**Exercise directions**
Every line in the records below between the one holding "You are a GUI agent. The screenshot is 933×2576." and the one holding "[Tiktok] (133, 1397)", inclusive, is to be set down exactly; all other lines are to be left out.

**Data supplied**
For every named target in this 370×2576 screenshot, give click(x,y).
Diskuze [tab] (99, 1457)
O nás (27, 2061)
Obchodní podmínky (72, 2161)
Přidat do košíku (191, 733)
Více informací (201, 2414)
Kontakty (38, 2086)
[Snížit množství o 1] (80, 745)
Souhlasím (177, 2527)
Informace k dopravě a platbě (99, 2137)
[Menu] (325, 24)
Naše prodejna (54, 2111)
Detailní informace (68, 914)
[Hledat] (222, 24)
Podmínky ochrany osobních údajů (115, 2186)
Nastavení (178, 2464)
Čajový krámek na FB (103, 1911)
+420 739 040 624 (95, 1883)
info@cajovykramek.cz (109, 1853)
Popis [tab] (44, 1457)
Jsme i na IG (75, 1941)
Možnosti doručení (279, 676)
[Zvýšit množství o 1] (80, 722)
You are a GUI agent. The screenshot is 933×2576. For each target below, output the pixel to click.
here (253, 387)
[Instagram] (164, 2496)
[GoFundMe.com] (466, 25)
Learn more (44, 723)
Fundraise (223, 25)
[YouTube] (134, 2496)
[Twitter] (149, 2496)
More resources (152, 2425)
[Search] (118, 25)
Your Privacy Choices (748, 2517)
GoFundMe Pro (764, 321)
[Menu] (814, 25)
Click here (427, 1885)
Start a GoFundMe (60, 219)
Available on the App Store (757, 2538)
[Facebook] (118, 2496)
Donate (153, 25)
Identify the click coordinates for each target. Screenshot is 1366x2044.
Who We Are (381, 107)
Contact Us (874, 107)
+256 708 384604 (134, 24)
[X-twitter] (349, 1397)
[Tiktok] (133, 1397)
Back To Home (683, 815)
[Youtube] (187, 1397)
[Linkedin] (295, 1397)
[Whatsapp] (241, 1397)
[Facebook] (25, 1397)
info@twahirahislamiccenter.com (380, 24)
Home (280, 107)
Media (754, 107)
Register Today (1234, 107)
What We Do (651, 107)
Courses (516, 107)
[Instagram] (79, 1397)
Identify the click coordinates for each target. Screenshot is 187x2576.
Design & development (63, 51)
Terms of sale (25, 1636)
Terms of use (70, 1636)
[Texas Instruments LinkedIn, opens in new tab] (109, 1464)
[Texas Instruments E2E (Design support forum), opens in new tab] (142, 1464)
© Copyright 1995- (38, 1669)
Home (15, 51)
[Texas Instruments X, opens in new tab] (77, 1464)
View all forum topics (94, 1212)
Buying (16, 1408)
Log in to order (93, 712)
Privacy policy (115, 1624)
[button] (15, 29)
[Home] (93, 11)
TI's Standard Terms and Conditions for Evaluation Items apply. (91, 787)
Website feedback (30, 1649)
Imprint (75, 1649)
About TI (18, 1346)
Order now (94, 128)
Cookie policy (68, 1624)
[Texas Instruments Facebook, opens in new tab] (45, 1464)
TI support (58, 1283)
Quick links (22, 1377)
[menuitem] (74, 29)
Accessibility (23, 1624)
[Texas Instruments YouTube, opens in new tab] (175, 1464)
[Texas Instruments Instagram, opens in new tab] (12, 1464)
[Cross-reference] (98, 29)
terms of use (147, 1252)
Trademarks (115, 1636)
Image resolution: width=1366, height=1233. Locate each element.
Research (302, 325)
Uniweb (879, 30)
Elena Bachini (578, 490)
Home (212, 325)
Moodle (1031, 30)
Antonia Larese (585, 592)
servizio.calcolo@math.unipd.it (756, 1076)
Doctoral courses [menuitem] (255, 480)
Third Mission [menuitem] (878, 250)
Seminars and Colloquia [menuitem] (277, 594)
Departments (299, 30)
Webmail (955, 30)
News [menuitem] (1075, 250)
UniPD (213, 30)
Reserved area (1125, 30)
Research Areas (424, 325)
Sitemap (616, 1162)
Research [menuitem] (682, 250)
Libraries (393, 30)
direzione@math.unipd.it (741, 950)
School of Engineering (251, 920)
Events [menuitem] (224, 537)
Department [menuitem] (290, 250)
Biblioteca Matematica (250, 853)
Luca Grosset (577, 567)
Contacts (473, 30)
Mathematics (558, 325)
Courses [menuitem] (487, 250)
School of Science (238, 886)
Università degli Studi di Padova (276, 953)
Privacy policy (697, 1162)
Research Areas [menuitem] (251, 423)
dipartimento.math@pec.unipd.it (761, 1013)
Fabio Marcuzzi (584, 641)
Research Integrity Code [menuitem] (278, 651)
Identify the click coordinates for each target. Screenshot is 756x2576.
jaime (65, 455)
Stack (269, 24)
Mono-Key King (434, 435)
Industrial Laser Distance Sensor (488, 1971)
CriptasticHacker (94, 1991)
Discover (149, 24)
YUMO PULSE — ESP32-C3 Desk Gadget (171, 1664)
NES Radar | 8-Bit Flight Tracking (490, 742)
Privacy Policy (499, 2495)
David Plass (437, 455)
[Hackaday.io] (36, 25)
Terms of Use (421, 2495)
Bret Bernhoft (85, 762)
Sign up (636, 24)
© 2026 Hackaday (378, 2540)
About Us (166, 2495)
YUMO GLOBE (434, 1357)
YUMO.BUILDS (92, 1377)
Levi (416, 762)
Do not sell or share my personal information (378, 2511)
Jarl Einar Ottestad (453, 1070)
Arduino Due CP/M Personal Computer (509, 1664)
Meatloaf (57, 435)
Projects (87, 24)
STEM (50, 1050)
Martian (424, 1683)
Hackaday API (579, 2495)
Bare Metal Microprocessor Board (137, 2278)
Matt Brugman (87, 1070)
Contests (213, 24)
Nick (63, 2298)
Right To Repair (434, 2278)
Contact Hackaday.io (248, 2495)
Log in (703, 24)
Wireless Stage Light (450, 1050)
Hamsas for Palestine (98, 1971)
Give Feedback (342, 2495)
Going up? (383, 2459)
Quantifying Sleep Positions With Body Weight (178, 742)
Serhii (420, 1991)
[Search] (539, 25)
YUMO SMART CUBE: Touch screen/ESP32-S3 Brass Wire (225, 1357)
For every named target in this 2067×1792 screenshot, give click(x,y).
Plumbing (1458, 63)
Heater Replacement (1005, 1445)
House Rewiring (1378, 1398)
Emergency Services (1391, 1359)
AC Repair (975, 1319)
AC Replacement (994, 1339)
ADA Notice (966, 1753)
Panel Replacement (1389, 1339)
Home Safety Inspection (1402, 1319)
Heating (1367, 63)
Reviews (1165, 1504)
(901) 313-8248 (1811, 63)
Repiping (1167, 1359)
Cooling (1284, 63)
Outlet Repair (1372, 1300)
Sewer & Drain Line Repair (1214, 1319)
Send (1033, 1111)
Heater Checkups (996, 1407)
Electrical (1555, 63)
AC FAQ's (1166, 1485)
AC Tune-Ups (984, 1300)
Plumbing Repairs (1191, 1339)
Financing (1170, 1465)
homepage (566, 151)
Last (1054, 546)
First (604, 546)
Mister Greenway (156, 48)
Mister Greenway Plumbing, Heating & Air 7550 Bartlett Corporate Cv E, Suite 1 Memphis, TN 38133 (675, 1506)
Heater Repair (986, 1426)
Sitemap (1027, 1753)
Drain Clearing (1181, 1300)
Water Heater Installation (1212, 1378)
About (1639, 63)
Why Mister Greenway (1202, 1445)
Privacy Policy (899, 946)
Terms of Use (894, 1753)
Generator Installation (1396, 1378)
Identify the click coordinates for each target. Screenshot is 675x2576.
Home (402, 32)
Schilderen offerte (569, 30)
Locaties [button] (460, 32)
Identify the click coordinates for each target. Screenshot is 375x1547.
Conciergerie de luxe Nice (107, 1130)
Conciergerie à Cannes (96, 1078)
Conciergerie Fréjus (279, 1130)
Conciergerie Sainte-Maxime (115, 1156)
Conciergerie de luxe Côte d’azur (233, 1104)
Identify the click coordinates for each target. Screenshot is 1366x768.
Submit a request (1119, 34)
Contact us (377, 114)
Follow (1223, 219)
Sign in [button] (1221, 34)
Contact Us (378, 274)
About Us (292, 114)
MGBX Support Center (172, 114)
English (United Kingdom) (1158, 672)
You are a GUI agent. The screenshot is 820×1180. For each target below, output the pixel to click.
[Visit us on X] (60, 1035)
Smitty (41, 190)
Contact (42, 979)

**Completed task**
You are a GUI agent. The screenshot is 933×2576. For each target below, output the pixel to click.
here (253, 387)
[Instagram] (164, 2496)
[GoFundMe.com] (466, 25)
Learn more (44, 723)
Fundraise (223, 25)
[YouTube] (134, 2496)
[Twitter] (149, 2496)
More resources (152, 2425)
[Search] (118, 25)
Your Privacy Choices (748, 2517)
GoFundMe Pro (764, 321)
[Menu] (814, 25)
Click here (427, 1885)
Start a GoFundMe (60, 219)
Available on the App Store (757, 2538)
[Facebook] (118, 2496)
Donate (153, 25)
Identify the click coordinates for each target. Screenshot is 1366x2044.
Who We Are (381, 107)
Contact Us (874, 107)
+256 708 384604 (134, 24)
[X-twitter] (349, 1397)
[Tiktok] (133, 1397)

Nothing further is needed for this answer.